En conséquence, on peut dire que l’organisation religieuse civile officielle des unitariens druzes soutient le mouvement actuel à Soueïda. Le cheikh Youssef Jarbou n’a pas réellement rompu avec le mouvement, mais a plutôt adopté une position plus hésitante et prudente. Cette prudence ne va pas à l’encontre du désir et des demandes légitimes de changement des citoyens, mais révèle sans doute une peur du changement lui-même. Certains croient, alimentés par les services de sécurité et les responsables syriens, que le mouvement actuel vise à affaiblir Dar Ain al-Zaman en faveur de Dar Qanaouat. Cela expliquerait le déclin de la position de Cheikh Jarbou et son basculement d’un accord et d’un soutien total aux revendications légitimes du peuple à une adhésion au récit du régime sur l’existence d’un complot visant la région Druze.

Ce complot en l’occurrence ici n’est pas une pure affabulation, car un courant politique, représenté par le Parti Liwaa Syrien, a mené ces dernières années une violente campagne médiatique contre la personne de Cheikh Jarbou et a diffusé des informations inexactes sur la corruption au sein de la communauté, sans doute pour se faire entendre. Au cours des dernières années, ce parti a indirectement appelé à une forme allégée de fédéralisme pour Soueïda et a créé une branche militaire appelée Force Antiterroriste. Cette force a fait l’objet d’une attaque militaire de la milice Défense Nationale et de gangs locaux coopérant avec la Sécurité militaire, à la mi-2022, et a provoqué la mort de son commandant et l’arrestation de beaucoup de ses membres. Aujourd’hui, le Parti Liwaa revient sur la scène après son retrait, et semble désireux de diffuser et de traduire ses idées sur le terrain. D’un autre côté, Dar Ain al-Zaman a adopté une position défensive, face à l’absence d’alliés et à l’augmentation des informateurs. C’est peut-être ce qui a poussé Cheikh Jarbou à se convaincre de ce qui est décrit par le régime de Damas comme des complots sécuritaires ourdis par des «séparatistes» qui veulent établir une auto-administration, avec un soutien extérieur à la Syrie.

Récupération de la politique: Syrie centralisée, décentralisée, fédérale ou divisée?

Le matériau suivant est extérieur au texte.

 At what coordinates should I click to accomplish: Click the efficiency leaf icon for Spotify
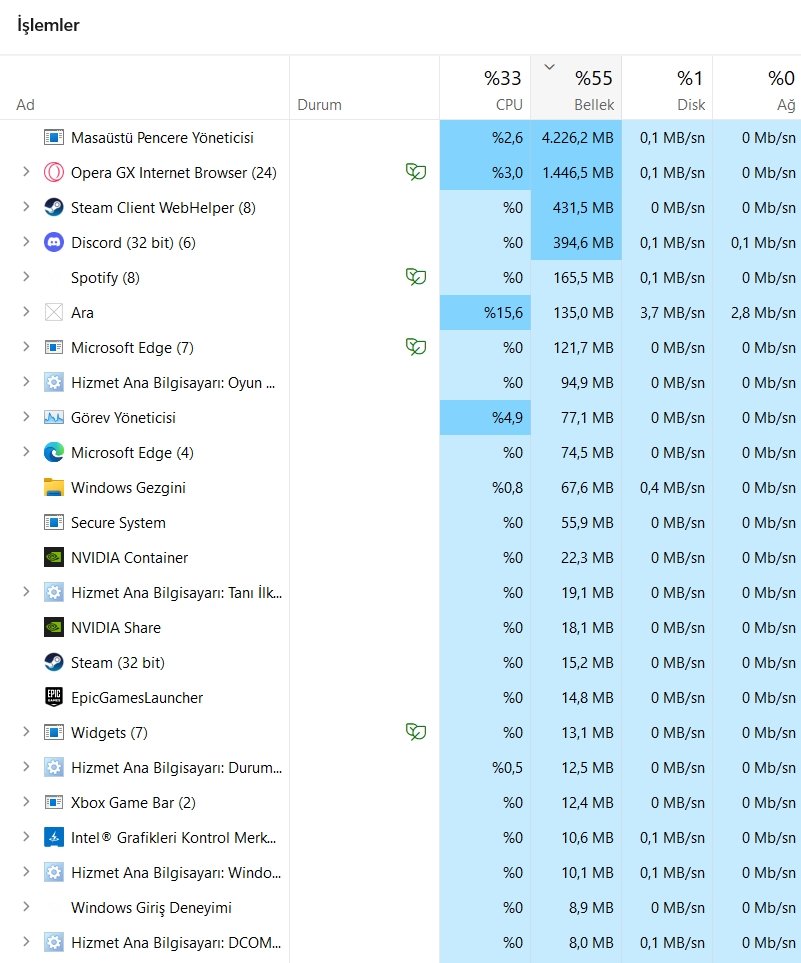(x=416, y=278)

Il semble frappant aujourd’hui, dans le contexte du soulèvement populaire de Soueïda, de constater l’ampleur de l’action politique qui s’ouvre au peuple. Soudain, tout ce qui couvait dans les cœurs et les esprits depuis des années est apparu au grand jour. Les gens ont révélé leurs pensées, leurs peurs et leurs désirs cachés. Ils ont également commencé à se rencontrer, à dialoguer, à être en désaccord, à s’organiser et à produire leurs propres organes, groupes et représentants. Chaque jour, des dizaines de réunions politiques et civiles ont lieu dans tout le gouvernorat. Une ruche qui échange des idées et des opinions, se crispe et s’emporte, négocie et écoute. Sans aucun tabou sur aucun sujet. Le dialogue s’est ouvert et le silence est devenu une chose du passé. Les gens discutent en toute transparence sur certains espaces des réseaux sociaux dirigeant le soulèvement, pourtant connus pour être infiltrés, ils y divulguent même leurs plans futurs. Les gens nomment désormais les choses clairement et récupèrent la politique de son accaparement sans fin. Elle est ainsi restaurée en tant qu’affaire quotidienne et normale et d’une importance extrême pour organiser, rassembler et formuler des visions sur les modalités les plus appropriées de gestion de la vie et des conditions quotidiennes. La politique dans son sens futur, et non celle qui remonte aux années 1970 et 1980 en tant que combat d’élite. A cette époque, la lutte contre la dictature était associée aux slogans des jeunes partis de gauche, dont la plupart des membres étaient issus des classes moyennes des minorités syriennes. Cette époque «marxiste» s’est caractérisée par la prédominance des concepts de classe sur la communauté et celui de public sur les gens, et elle n’était pas préoccupée par la réflexion sur les questions liées à la liberté, au libéralisme et à la démocratie. Il existe donc une nouvelle politique qui rompt avec les anciennes et aide les gens à affronter les défis du quotidien face à l’absence et à la désintégration de l’État, c’est-à-dire une politique propre aux manières dont les gens gèrent leur vie dans une expérimentation pratique et ordinaire d’énoncés théoriques, d’intersections pratiques et d’accords sur des programmes et des visions communs, complémentaires ou contradictoires.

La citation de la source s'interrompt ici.